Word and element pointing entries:
'''
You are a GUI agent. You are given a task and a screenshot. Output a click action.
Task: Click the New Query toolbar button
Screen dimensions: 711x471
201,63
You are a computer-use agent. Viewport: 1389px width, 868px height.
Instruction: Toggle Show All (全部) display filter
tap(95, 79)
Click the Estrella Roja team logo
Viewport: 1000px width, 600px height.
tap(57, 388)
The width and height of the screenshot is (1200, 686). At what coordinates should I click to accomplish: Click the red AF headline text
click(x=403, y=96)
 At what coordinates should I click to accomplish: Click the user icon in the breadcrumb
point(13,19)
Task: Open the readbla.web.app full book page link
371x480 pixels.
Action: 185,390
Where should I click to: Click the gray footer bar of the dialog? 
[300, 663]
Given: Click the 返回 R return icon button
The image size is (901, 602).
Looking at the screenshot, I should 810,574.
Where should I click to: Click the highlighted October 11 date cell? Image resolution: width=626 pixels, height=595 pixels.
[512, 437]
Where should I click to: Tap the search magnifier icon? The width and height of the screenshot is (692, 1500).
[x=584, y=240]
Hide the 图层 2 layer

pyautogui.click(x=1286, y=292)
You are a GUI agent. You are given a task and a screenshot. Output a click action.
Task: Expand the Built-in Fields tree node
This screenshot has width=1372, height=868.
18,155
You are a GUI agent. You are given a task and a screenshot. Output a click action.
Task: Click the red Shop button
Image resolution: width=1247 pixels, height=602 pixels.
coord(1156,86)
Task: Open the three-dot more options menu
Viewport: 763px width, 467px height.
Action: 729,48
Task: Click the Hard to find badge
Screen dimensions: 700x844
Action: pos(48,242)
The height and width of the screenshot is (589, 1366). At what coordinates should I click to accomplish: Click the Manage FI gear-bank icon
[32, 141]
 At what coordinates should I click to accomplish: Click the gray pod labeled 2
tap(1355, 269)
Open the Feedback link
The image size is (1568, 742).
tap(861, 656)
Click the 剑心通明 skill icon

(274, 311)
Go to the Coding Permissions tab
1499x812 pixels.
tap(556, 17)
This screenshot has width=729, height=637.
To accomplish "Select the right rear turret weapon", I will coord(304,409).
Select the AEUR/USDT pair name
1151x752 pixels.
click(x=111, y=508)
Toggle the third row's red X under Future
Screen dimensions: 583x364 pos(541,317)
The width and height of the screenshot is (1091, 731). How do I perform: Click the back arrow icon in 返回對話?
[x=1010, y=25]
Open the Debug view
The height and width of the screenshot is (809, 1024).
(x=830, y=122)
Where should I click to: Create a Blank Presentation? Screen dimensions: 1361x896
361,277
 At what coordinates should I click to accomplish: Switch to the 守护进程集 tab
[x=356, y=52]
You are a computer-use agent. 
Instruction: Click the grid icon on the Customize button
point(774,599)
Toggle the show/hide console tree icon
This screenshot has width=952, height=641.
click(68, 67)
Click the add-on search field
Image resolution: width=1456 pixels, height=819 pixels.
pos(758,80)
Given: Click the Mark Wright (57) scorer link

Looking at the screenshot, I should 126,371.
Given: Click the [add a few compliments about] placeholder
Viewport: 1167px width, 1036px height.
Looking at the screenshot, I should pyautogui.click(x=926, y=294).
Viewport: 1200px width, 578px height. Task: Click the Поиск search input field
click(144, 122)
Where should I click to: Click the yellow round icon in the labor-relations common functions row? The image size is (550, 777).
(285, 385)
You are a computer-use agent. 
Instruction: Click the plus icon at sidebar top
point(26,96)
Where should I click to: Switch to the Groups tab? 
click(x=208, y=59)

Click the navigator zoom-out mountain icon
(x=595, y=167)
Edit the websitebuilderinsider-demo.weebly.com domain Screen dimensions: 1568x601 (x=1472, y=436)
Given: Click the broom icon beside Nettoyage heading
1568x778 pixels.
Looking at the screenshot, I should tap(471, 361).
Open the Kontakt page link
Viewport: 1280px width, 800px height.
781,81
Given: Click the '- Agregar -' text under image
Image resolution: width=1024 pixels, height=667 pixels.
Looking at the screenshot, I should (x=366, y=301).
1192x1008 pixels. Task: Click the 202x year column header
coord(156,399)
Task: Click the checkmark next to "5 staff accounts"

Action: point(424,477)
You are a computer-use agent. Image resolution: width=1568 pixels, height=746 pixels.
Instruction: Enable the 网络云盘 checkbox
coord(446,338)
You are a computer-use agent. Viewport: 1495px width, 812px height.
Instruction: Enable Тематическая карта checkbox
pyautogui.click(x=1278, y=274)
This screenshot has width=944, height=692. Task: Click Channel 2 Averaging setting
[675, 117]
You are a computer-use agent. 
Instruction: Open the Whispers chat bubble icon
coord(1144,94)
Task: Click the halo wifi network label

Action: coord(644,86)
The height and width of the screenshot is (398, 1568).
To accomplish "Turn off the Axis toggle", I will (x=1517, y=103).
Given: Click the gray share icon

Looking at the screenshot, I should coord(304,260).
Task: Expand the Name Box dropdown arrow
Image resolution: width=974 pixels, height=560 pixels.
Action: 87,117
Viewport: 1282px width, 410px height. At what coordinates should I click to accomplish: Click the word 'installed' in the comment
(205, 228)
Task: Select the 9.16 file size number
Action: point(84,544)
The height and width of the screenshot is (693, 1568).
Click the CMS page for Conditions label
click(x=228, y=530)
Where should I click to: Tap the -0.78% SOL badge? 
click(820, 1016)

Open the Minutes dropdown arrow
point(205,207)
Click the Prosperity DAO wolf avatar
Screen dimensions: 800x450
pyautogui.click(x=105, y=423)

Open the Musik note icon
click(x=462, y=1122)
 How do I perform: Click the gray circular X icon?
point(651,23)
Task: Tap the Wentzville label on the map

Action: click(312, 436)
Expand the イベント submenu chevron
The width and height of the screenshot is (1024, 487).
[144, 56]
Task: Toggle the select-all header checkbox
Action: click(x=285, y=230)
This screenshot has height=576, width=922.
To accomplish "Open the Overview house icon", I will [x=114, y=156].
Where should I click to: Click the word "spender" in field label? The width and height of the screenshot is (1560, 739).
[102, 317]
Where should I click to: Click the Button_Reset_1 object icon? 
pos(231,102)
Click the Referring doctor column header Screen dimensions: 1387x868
'''
§ **EXERCISE DESCRIPTION**
Can you turn the listing into a numbered list, starting at the line that contains "Viewport: 1200px width, 578px" and stopping after the line that contains "Action: coord(644,86)", with blank lines left out?

§ **OUTPUT FOR THIS TASK**
1. Viewport: 1200px width, 578px height. Task: Click the Поиск search input field
2. click(144, 122)
3. Where should I click to: Click the yellow round icon in the labor-relations common functions row? The image size is (550, 777).
4. (285, 385)
5. You are a computer-use agent. 
6. Instruction: Click the plus icon at sidebar top
7. point(26,96)
8. Where should I click to: Switch to the Groups tab? 
9. click(x=208, y=59)
10. Click the navigator zoom-out mountain icon
11. (x=595, y=167)
12. Edit the websitebuilderinsider-demo.weebly.com domain Screen dimensions: 1568x601 (x=1472, y=436)
13. Given: Click the broom icon beside Nettoyage heading
14. 1568x778 pixels.
15. Looking at the screenshot, I should tap(471, 361).
16. Open the Kontakt page link
17. Viewport: 1280px width, 800px height.
18. 781,81
19. Given: Click the '- Agregar -' text under image
20. Image resolution: width=1024 pixels, height=667 pixels.
21. Looking at the screenshot, I should (x=366, y=301).
22. 1192x1008 pixels. Task: Click the 202x year column header
23. coord(156,399)
24. Task: Click the checkmark next to "5 staff accounts"
25. Action: point(424,477)
26. You are a computer-use agent. Image resolution: width=1568 pixels, height=746 pixels.
27. Instruction: Enable the 网络云盘 checkbox
28. coord(446,338)
29. You are a computer-use agent. Viewport: 1495px width, 812px height.
30. Instruction: Enable Тематическая карта checkbox
31. pyautogui.click(x=1278, y=274)
32. This screenshot has width=944, height=692. Task: Click Channel 2 Averaging setting
33. [675, 117]
34. You are a computer-use agent. 
35. Instruction: Open the Whispers chat bubble icon
36. coord(1144,94)
37. Task: Click the halo wifi network label
38. Action: coord(644,86)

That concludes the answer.